MRE 220 SE
Unerschütterlich und doch flexibel
Leo pressed play.
“It’s just cardio,” I scoffed. “I ran a marathon last spring.”
I started speaking in his cadence. “How we feelin’?” I’d ask strangers on the bus. They’d mumble “fine.” I’d scream, “I CAN’T HEAR YOU!” The bus driver kicked me off.
Then the second exercise. Then the third. By the time we hit “Power Knees,” my marathon medal felt like a participation trophy from a different universe.
Shaun T. smiled. “A’ight, y’all. This is it. ‘The Final Push-Up.’ We do 100 push-ups. Then we do 100 more. Then we cry. Then we do 50 more for fun.”
Then Power Jacks. 40. My lungs whispered a complaint.
The screen flickered. The background team froze mid-jump. Shaun T. stepped out of the television. He knelt beside me. His teeth were too white. His eyes were not eyes—they were miniature jump ropes.
And that is the story of how I completed the INSANITY program. I don’t have a job, friends, or a functional spine. But I do have a calendar with all 60 days checked off.
“You can’t?” he said softly. “Or you won’t ?”
“There’s no difference,” I wept.
“Now get up,” he said. “We’re only halfway through the warm-up.”
It started as a dare. A stupid, late-night dare fueled by cheap energy drinks and the kind of hubris only a 22-year-old with a six-pack of abs already can possess.
I got up. Not because I was brave. Not because I was fit. But because somewhere between the Power Jumps and the Suicide Drills, the old me had died. And the new me—the Shaun T. inside me—simply replied, “Yes, sir.”
But Shaun T. was proud. “See? You’re fighting! You’re alive!”
I didn’t care. I was in the Month 2 now. The “Max Interval Circuit.” Shaun T. had me doing “Level 3 Drills” which I’m pretty sure involved defying gravity. At one point, my left leg cramped so violently it kicked my right leg, and my right leg kicked back. I had a civil war in my own hamstrings.
Leo pressed play.
“It’s just cardio,” I scoffed. “I ran a marathon last spring.”
I started speaking in his cadence. “How we feelin’?” I’d ask strangers on the bus. They’d mumble “fine.” I’d scream, “I CAN’T HEAR YOU!” The bus driver kicked me off.

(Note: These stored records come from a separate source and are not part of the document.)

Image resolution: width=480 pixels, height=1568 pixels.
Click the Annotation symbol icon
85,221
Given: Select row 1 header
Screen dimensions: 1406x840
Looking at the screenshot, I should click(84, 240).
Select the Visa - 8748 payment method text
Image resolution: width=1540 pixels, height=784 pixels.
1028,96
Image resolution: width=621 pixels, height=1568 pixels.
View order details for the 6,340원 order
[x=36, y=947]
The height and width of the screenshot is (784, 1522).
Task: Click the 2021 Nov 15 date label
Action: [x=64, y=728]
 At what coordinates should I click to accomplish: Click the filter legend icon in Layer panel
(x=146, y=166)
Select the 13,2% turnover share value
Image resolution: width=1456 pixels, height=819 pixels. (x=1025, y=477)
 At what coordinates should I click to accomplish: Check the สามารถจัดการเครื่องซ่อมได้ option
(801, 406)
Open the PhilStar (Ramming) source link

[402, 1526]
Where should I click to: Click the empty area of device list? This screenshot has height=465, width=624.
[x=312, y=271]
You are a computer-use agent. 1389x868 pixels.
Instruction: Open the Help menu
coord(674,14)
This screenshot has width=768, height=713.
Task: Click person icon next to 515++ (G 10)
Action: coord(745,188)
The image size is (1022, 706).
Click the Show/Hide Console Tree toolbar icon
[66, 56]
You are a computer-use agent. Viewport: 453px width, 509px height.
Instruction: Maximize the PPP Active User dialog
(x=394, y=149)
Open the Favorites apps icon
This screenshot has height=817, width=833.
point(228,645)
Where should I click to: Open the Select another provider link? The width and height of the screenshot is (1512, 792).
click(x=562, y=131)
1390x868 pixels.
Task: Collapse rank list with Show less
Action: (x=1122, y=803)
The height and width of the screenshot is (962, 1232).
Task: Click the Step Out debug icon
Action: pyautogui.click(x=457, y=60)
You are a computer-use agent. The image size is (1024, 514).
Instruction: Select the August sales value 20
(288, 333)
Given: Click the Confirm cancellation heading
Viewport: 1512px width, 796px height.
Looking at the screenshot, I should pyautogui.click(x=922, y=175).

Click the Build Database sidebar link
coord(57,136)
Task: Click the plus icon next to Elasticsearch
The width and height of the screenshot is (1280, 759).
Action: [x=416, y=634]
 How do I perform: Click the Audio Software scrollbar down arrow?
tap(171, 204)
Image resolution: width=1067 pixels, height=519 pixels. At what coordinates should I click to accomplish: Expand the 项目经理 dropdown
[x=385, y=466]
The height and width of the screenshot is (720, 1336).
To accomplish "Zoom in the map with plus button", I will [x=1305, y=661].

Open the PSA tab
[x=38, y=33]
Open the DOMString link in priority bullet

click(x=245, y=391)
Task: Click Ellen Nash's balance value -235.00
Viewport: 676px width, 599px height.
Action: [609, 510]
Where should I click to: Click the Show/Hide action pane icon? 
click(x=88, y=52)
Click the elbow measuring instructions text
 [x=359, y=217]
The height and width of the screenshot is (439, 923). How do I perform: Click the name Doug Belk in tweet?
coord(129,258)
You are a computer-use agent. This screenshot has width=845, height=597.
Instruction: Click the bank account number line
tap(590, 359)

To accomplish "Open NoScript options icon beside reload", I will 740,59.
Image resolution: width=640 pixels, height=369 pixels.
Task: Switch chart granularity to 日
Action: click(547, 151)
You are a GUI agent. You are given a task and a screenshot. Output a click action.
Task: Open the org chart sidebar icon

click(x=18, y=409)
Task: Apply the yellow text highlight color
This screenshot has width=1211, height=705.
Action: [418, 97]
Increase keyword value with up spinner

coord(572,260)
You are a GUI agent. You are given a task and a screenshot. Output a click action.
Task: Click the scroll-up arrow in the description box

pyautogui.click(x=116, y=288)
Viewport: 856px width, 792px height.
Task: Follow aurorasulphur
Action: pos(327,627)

Then the second exercise. Then the third. By the time we hit “Power Knees,” my marathon medal felt like a participation trophy from a different universe.
Shaun T. smiled. “A’ight, y’all. This is it. ‘The Final Push-Up.’ We do 100 push-ups. Then we do 100 more. Then we cry. Then we do 50 more for fun.”
Then Power Jacks. 40. My lungs whispered a complaint.
The screen flickered. The background team froze mid-jump. Shaun T. stepped out of the television. He knelt beside me. His teeth were too white. His eyes were not eyes—they were miniature jump ropes.
And that is the story of how I completed the INSANITY program. I don’t have a job, friends, or a functional spine. But I do have a calendar with all 60 days checked off.
“You can’t?” he said softly. “Or you won’t ?”
“There’s no difference,” I wept.
“Now get up,” he said. “We’re only halfway through the warm-up.”
It started as a dare. A stupid, late-night dare fueled by cheap energy drinks and the kind of hubris only a 22-year-old with a six-pack of abs already can possess.
I got up. Not because I was brave. Not because I was fit. But because somewhere between the Power Jumps and the Suicide Drills, the old me had died. And the new me—the Shaun T. inside me—simply replied, “Yes, sir.”
But Shaun T. was proud. “See? You’re fighting! You’re alive!”
I didn’t care. I was in the Month 2 now. The “Max Interval Circuit.” Shaun T. had me doing “Level 3 Drills” which I’m pretty sure involved defying gravity. At one point, my left leg cramped so violently it kicked my right leg, and my right leg kicked back. I had a civil war in my own hamstrings.